The GST is a value-added tax that applies to most goods and services in Canada. The Visitor Rebate Program provides GST relief for certain property and services used during conventions and expositions held in Canada; for goods exported from Canada by nonresidents; for short-term accommodations; and for certain tour packages for nonresidents.
The wording of the new rules is complicated. Here is an overview:
- Nonresidents will be required to pay tax on the full cost of attending Canadian conventions after March 31;
- Nonresidents will not have to pay the tax to attend conventions organized by non-Canadian companies;
- Nonresident trade show exhibitors will no longer be eligible for a rebate of taxes paid for exhibit space or related services (show organizers who had signed contracts for events through March 31, 2009, before the suspension of the rebate was announced, will still be able to obtain rebates);
- Non-Canadian show sponsors may provide exhibitor space and services without paying the tax; all other exhibitors will be taxed;
- Non-residents of Canada will no longer be able to get a rebate for hotel stays that begin on or after April 1.
Sergi Micheli, executive director of the Canadian Association of Exposition Management, sent a letter to letter to Department of Finance Minister James Flaherty, P.C., M.P. last Fall, protesting the action, which he said was taken without consulting members of the tourism or trade show industries.

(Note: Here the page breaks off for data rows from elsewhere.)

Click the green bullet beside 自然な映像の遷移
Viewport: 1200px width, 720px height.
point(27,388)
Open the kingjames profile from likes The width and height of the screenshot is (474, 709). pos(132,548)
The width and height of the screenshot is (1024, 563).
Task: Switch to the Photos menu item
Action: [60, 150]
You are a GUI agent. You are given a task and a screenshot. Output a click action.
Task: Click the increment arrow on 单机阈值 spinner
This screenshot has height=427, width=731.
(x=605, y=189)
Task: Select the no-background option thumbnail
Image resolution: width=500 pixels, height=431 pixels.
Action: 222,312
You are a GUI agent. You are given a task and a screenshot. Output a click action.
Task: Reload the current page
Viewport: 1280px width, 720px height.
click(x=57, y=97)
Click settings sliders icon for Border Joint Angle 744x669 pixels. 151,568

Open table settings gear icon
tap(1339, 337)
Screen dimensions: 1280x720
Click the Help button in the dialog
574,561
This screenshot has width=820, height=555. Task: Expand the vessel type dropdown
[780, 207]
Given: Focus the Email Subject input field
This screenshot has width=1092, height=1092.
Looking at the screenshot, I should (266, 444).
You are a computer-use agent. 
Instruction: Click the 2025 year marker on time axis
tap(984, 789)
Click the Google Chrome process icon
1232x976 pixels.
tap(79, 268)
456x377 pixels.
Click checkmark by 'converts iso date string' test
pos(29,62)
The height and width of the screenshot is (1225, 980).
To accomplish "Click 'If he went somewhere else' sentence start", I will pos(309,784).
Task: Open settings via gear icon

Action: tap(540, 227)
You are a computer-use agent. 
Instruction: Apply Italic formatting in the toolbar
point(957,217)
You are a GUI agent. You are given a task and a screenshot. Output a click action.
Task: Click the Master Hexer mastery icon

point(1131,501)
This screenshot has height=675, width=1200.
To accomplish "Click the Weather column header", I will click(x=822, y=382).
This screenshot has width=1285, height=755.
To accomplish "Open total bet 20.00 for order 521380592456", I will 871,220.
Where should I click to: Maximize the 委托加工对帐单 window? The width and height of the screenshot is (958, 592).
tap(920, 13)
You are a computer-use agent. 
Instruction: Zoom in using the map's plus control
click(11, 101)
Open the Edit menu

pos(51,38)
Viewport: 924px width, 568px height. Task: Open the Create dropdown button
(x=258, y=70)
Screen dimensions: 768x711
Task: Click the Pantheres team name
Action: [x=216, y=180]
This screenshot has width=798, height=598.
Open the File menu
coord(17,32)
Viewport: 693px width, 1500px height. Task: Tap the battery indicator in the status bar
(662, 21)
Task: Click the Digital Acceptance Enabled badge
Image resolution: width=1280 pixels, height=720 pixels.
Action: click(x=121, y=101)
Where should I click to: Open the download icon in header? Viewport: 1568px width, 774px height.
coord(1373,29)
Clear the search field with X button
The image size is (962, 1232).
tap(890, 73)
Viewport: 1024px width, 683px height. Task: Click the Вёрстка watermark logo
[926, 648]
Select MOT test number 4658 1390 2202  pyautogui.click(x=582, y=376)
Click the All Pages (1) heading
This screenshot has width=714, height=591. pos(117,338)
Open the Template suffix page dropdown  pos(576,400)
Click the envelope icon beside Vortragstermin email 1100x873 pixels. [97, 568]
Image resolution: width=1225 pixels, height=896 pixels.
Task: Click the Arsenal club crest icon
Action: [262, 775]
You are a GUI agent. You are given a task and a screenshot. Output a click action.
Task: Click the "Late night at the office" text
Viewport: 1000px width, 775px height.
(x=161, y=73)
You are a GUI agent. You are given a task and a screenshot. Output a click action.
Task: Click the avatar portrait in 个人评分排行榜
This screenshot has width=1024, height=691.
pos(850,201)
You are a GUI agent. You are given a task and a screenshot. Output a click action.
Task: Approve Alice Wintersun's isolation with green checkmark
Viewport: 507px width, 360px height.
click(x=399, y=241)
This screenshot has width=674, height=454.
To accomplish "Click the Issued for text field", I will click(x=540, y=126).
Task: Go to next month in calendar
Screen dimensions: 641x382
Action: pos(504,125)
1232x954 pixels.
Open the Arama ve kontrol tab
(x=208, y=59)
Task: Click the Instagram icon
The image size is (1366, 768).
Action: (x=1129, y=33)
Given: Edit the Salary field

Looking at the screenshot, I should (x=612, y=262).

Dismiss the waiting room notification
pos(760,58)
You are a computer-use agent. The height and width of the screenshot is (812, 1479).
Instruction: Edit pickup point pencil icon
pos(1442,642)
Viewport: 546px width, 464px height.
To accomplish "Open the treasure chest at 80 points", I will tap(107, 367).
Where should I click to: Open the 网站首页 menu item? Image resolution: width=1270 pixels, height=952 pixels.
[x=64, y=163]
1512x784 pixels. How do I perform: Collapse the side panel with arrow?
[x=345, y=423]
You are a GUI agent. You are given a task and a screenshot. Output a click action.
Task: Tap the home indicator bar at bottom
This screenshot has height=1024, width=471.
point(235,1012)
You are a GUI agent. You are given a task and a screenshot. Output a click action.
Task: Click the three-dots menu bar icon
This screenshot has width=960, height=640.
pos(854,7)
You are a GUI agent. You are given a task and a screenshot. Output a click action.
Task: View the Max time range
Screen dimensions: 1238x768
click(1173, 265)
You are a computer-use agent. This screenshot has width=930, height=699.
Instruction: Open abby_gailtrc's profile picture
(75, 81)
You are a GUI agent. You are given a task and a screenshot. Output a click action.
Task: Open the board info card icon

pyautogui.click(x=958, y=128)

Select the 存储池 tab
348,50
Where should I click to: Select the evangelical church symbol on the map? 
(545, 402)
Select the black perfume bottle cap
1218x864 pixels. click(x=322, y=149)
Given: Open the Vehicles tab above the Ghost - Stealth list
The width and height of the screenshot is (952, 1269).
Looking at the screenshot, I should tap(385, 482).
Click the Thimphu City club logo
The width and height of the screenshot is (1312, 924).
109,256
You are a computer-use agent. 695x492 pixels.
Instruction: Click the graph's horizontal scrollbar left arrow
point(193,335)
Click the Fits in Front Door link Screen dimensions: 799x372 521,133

“This decision will have a profound effect on both leisure and business travel to Canada, particularly for convention and exposition organizers. For these clients of Canada, they (the legislature) are proposing to increase their cost of doing business in our country by 6 percent, which puts Canadian destinations and thousands of large and small show producers and facilities at a serious competitive disadvantage,” Micheli said in the letter.
The Tourism Industry Association of Canada also has worked to reverse the decision, but it was still set to take effect at press time.
According to a year-long study conducted between September 2004 and September 2005 by Tourism Toronto, 233,000 people from outside the region came to Toronto as exhibitors and show organizers during that period and spent $482 million Canadian (about $561 million U.S. dollars) while there. Toronto hosts about 20 percent of the shows held in Canada, according to the most recent CEIR Census.
Neither the Canadian Association of Exposition Management nor the Trade Show Exhibitors Association had any data concerning how many U.S. show organizers or exhibitors applied for the rebate on an annual basis.
However, Bob MacGregor, managing director of Diversified Business Communication Canada, told Trade Show Executive, “I don’t know if it will have a major impact. But it will add six percent to the cost of space.” MacGregor said only about 10 percent of Diversified’s exhibitors come from U.S. companies without a Canadian subsidiary and managers rarely get calls about the GST rebate.